(Saved entries)
────
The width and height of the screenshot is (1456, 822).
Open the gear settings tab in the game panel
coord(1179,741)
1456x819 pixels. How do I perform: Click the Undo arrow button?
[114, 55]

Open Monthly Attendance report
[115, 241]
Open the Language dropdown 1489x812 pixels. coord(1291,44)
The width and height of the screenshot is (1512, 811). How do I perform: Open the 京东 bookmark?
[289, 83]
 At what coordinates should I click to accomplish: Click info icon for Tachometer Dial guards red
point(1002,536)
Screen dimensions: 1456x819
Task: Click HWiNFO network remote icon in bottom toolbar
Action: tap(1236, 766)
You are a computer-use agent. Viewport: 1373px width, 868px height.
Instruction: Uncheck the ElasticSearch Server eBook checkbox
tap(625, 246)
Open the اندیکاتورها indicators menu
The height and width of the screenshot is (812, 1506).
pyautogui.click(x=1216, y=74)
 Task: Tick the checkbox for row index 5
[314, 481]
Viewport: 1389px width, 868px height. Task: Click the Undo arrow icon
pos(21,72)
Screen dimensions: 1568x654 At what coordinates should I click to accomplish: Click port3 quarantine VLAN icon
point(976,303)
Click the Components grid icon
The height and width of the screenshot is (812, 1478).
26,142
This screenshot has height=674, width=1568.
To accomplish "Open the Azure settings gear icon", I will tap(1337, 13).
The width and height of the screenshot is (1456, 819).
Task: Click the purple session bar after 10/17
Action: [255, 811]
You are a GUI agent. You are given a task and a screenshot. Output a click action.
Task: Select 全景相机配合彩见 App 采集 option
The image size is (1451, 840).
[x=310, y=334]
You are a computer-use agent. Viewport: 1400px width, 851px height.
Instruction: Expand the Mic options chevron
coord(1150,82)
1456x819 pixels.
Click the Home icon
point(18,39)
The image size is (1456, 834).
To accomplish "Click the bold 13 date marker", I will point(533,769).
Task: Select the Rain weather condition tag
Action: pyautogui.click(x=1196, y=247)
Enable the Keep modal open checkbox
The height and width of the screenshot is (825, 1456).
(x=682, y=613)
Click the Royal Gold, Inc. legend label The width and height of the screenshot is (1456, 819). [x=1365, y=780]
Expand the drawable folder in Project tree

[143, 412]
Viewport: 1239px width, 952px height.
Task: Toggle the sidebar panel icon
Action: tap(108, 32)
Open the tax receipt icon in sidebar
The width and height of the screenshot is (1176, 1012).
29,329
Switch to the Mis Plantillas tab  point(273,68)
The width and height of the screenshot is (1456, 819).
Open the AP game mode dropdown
────
## TASK ITEM
Of the lines above, output exactly those from the line bearing "At what coordinates should I click to accomplish: Click info" through the line bearing "You are a computer-use agent. Viewport: 1373px", inclusive.

## SOLUTION BELOW
 At what coordinates should I click to accomplish: Click info icon for Tachometer Dial guards red
point(1002,536)
Screen dimensions: 1456x819
Task: Click HWiNFO network remote icon in bottom toolbar
Action: tap(1236, 766)
You are a computer-use agent. Viewport: 1373px width, 868px height.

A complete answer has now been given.